EDMONTON – Following extensive consultation with child care providers, Alberta’s NDP is calling for five measures to help keep children and staff in child care settings safe and keep programs running during the COVID-19 third wave.

“The Premier has made it clear we’re heading to 2,000 new COVID-19 cases per day, meaning this third wave could very well be worse than the second,” said NDP Children’s Services Critic Rakhi Pancholi. “Supports to help child care providers should already be in place. We know that we’re dealing with two variant strains that are more contagious and more harmful to younger people.
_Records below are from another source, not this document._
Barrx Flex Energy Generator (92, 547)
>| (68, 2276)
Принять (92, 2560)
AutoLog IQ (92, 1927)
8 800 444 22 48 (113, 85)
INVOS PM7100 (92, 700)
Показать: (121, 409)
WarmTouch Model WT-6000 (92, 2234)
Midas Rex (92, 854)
Child care providers need urgent action.”

Alberta’s NDP is specifically calling for the following for all licensed child care programs, including child care centres, licensed day homes, out-of-school care programs, and pre-schools:

  • Rapid testing to be provided to all child care programs across Alberta.
  • $3.2 million in funding for PPE - this would be identical to the funding provided to help programs last summer.
  • A guaranteed extension by the UCP government of the federal Canada Emergency Wage Subsidy (CEWS) as many centres are facing potential staff layoffs when the federal program ends.
  • Funding for parents who have to remove their child from child care programs due to COVID close contact quarantines or illness to cover the costs of child care fees that child care programs cannot afford to refund.
  • A guarantee from the provincial COVID contingency fund to help cover fixed costs for centres should they be forced to shut down temporarily due to COVID-19 outbreaks or in the event the entire sector is closed.

Pancholi said the actions are necessary to support centres and parents both during the third wave and to allow them to help drive Alberta’s economic recovery once the public health crisis is over.

“We know there’s no economic recovery in Alberta without affordable childcare,” Pancholi said. “We should be supporting child care providers and parents to cope in these unimaginable circumstances right now and we should be setting the sector up to grow when this is all over.”